From the pre-Talking Movies archives.
Christopher McCandless (Emile Hirsch) drops out of Harvard Law School, without telling his family, to tramp the highways of America as an itinerant labourer before travelling to Alaska to live off the land.
Sean Penn’s fourth feature as director is as po-faced a bore as he is. Penn has absolutely no sense of humour, as his reaction to his caricaturing in Team America proved. He has stated that this film is “A call to the youth of America to explore their country and really live”. Into the Wild exhibits a deluded belief in the ‘rugged individualism’ preached by Theodore Roosevelt in the 1890s. Men with no ties, living off the land, fiercely independent, surviving alone in the rugged West, real men…with beards. It was fairly mythical then, and in the 1960s Hunter S Thompson sought out these deluded Henry Thoreau wannabes who wanted to commune with nature. He found only broken old men and naïve youngsters from the East Coast, with no skills. Penn in 2007 is hilariously presenting this as a positive option. Christopher McCandless’s real-life odyssey was insane in 1990 and it’s only gotten more ridiculous since as all jobs for the unskilled have dried up.
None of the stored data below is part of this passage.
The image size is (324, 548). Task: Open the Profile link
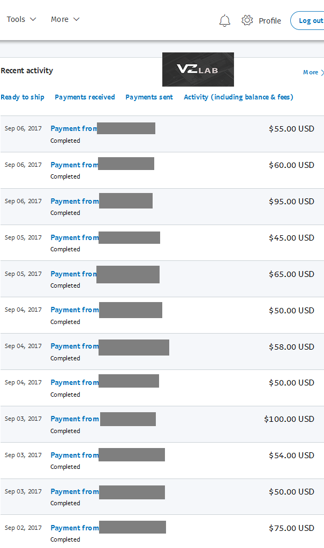(x=270, y=21)
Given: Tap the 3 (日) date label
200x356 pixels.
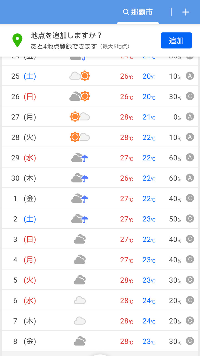Looking at the screenshot, I should pos(24,239).
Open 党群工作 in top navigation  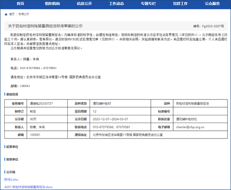[x=180, y=3]
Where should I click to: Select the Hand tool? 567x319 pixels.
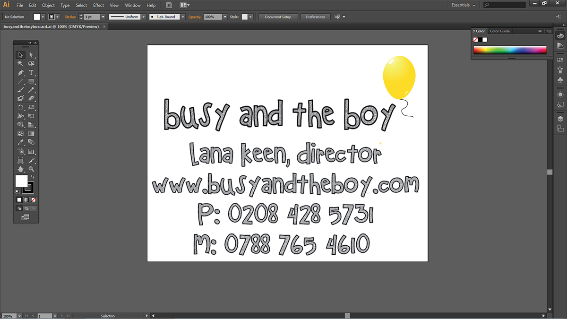point(20,169)
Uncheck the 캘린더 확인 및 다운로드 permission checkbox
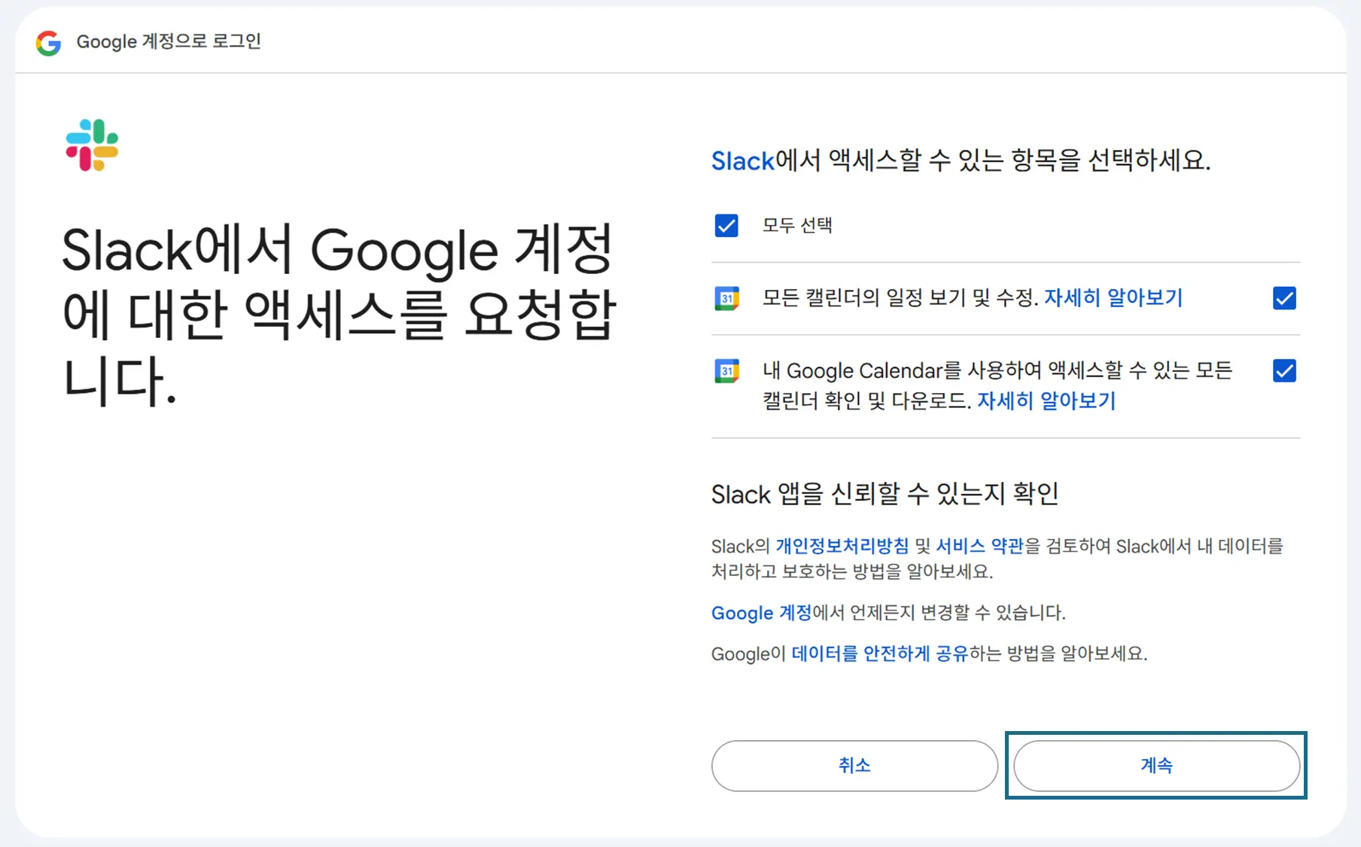 [1284, 371]
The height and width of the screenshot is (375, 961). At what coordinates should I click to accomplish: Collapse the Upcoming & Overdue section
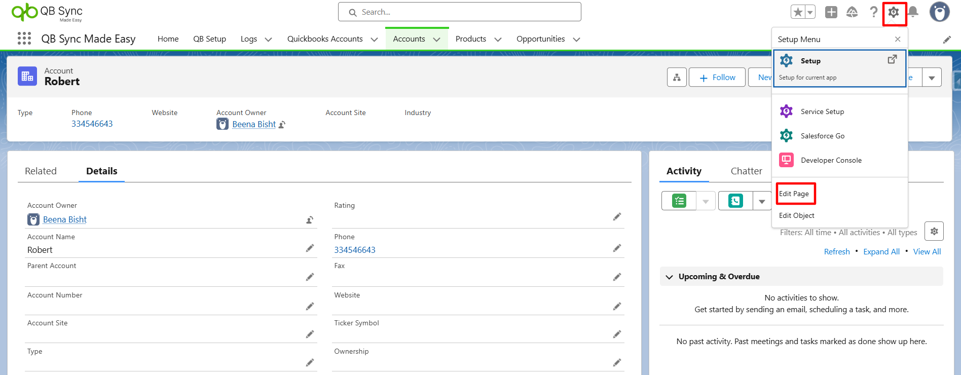670,277
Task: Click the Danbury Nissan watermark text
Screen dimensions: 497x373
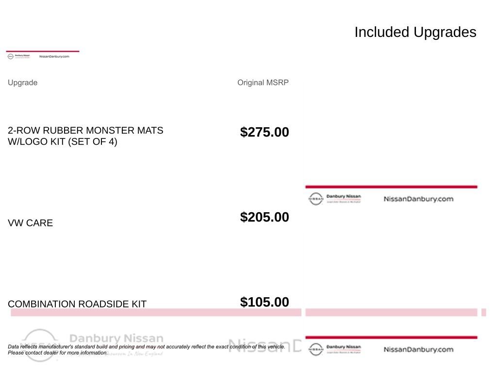Action: tap(116, 338)
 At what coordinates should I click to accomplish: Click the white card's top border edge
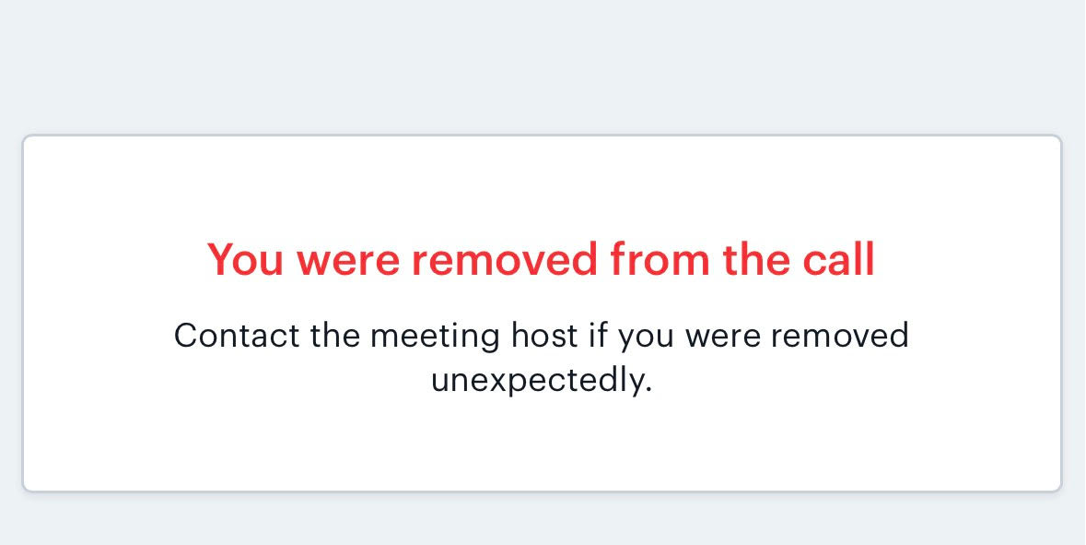click(x=542, y=136)
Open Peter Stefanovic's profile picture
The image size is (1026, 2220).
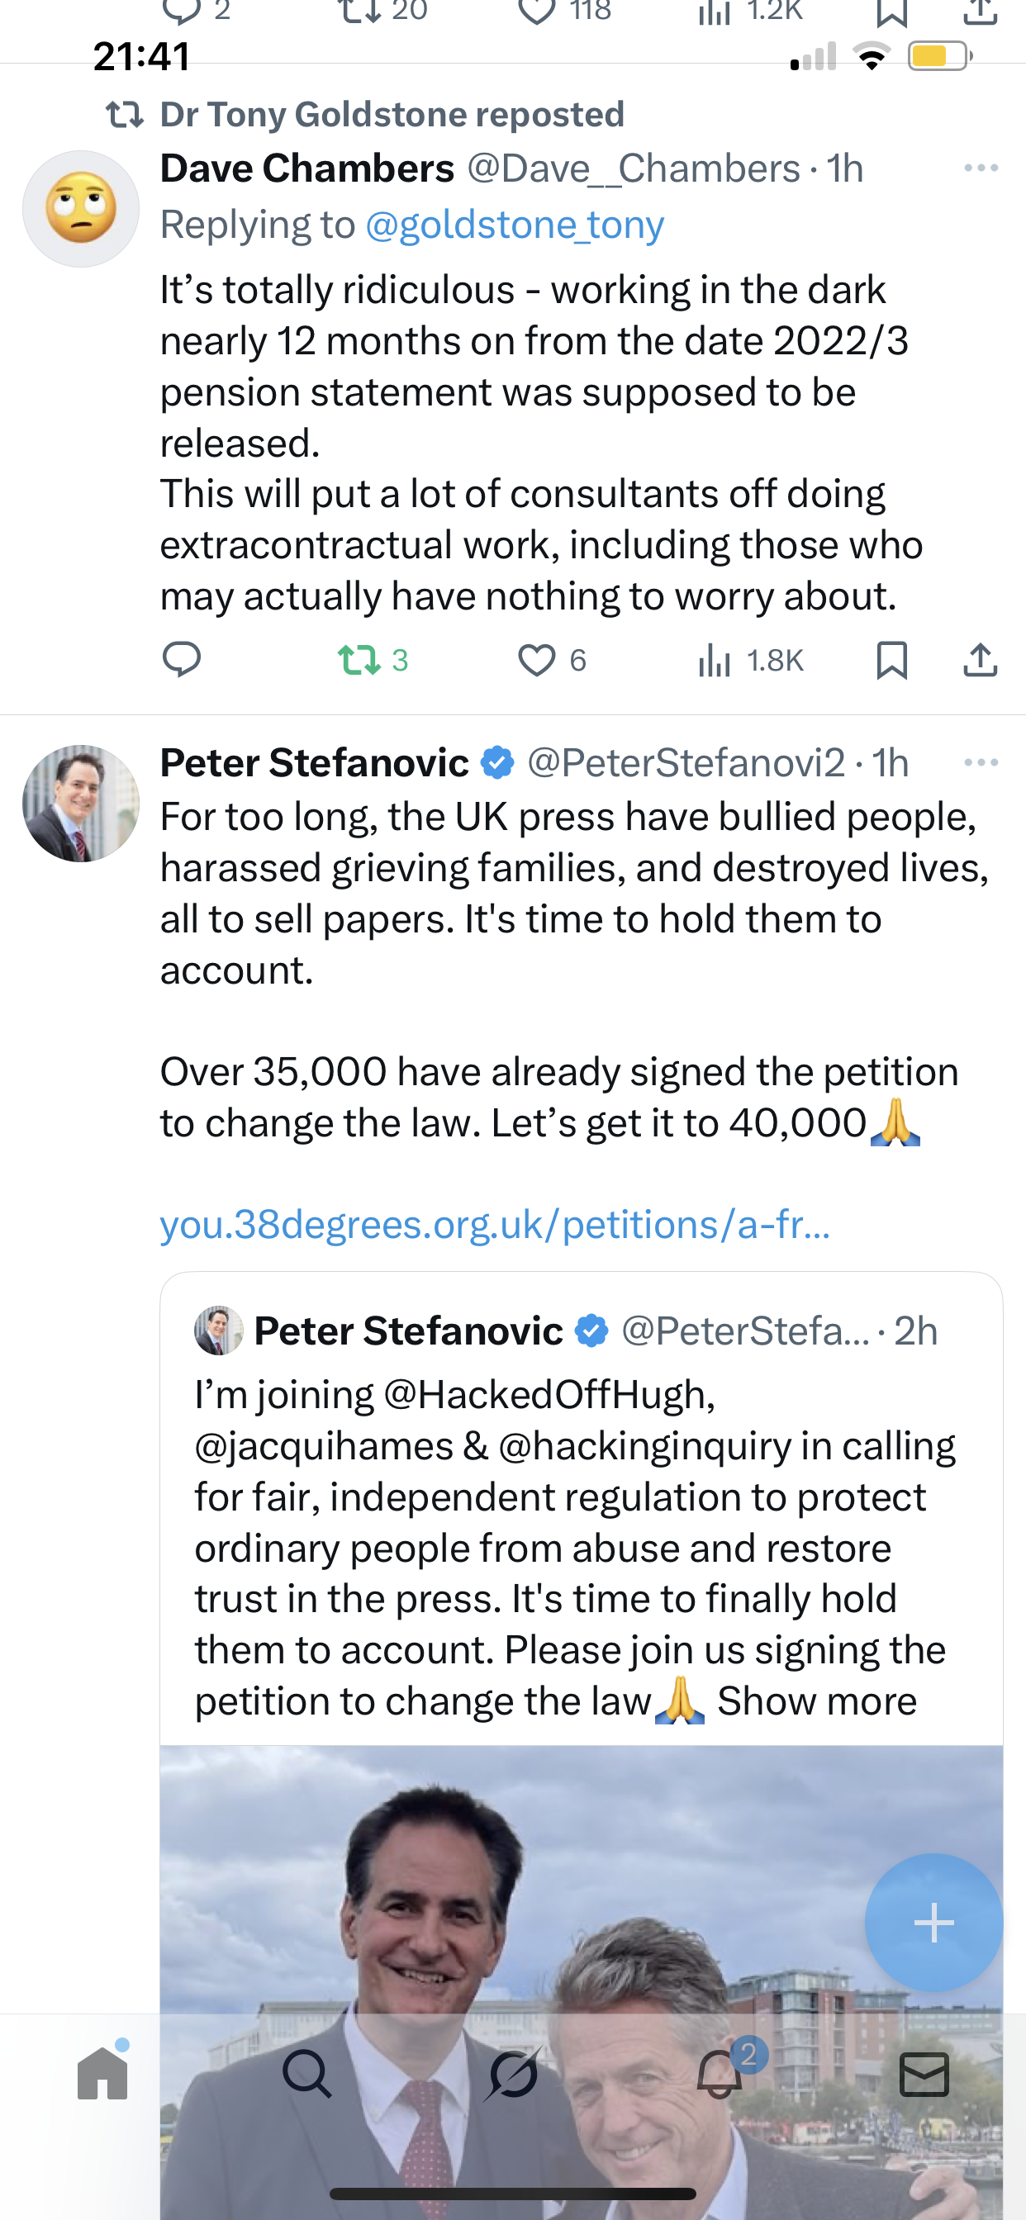[81, 803]
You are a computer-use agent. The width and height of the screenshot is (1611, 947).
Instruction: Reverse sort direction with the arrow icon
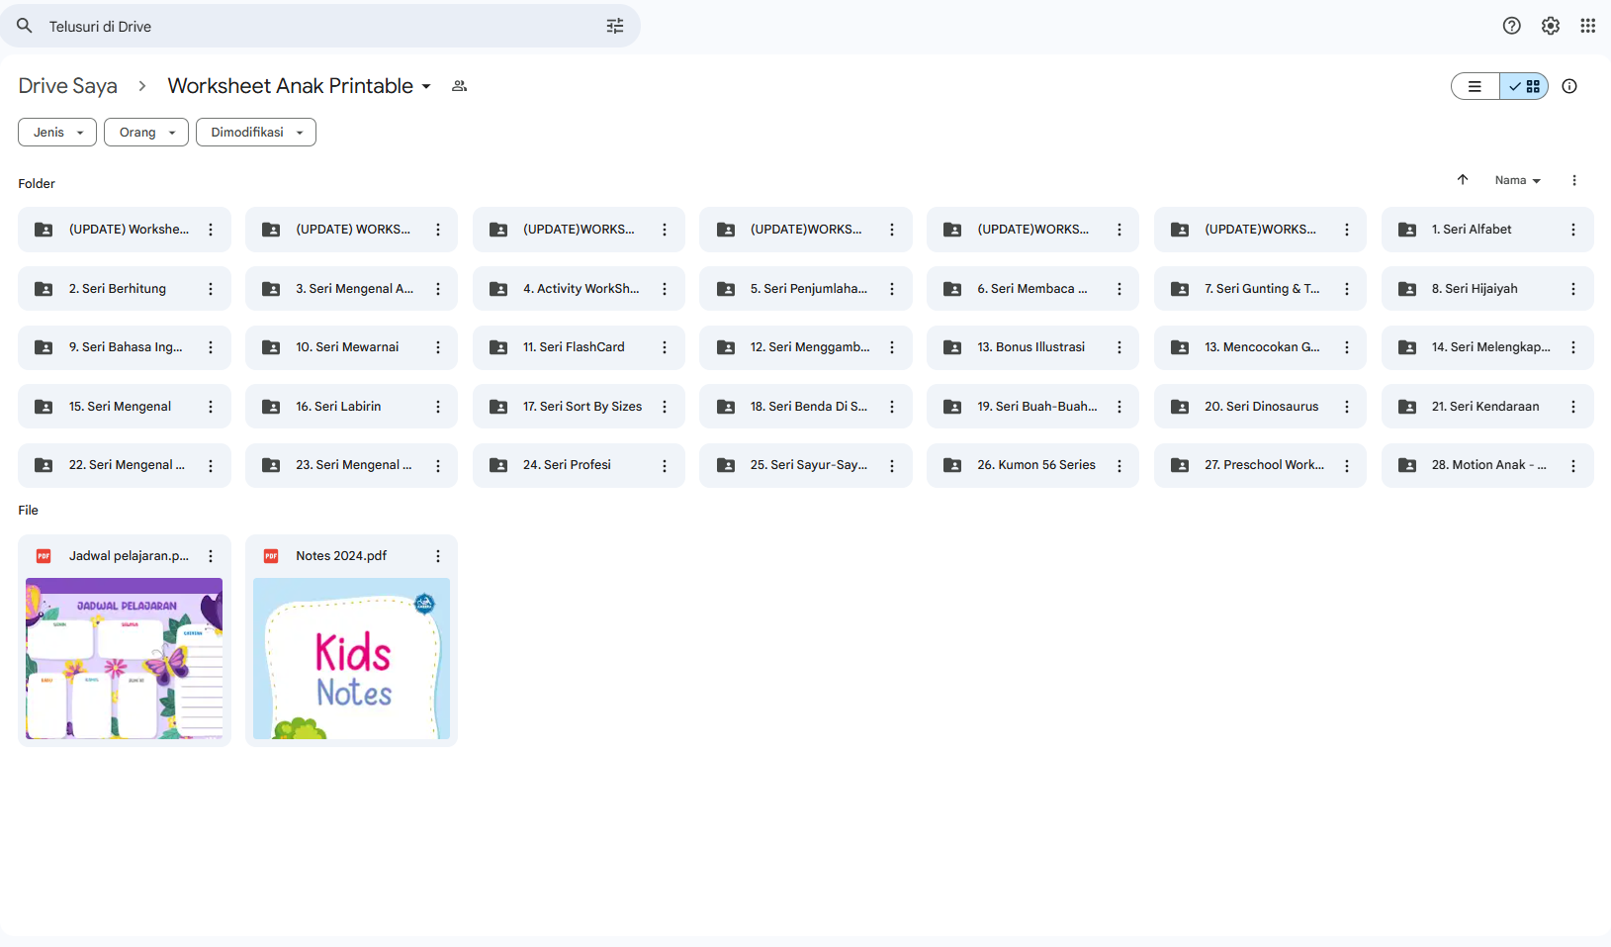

Vince Vaughn, who is surprisingly good in his cameo, is the voice of sanity in this piece! He contradicts the dribbling condemnation of American society offered by Emile Hirsch as his reason for leaving his identity of Christopher McCandless behind and becoming ‘Alexander Supertramp’. ‘Alex’ sounds like a stoned hippie whenever he tries to explain why he’s choosing a life of homelessness. It is that ridiculous. Penn depicts Bush Sr on TV justifying the Gulf War, in a soundbite carefully chosen for its eerie resemblance to Bush Jr’s justifications of the current Iraq mess. But Penn uses it to justify Alex’s illegal border-hopping to continue his tramping. For such a political activist to suggest dropping out of engagement with society and retreating to nature as the paradigm for America’s youth is baffling.
This film is pretentiously divided into chapters, while Alex quotes 19th century books endlessly rather than think for himself. For those who like clichés Alex kayaks down the Rio Grande and meets a Danish girl who instantly takes her top off. Ah, those wacky Europeans. In a later chapter he teams up with Kristen Stewart for a Bob Dylan/Joan Baez style musical relationship. Hal Holbrook is on fine form as the wise old man in the final ‘chapter’ titled ‘The Getting of Wisdom’, but it is screamingly obvious that Alex never even develops common sense. Vegetarians will not be the only ones traumatised by a graphic scene in which he kills and guts a moose. A magnificent animal is being sacrificed to sustain a pretentious, incredibly narcissistic twit who deserves his inevitable death which comes about as a result of his own idiocy. The one star is for a few good supporting turns and the undeniably gorgeous scenery.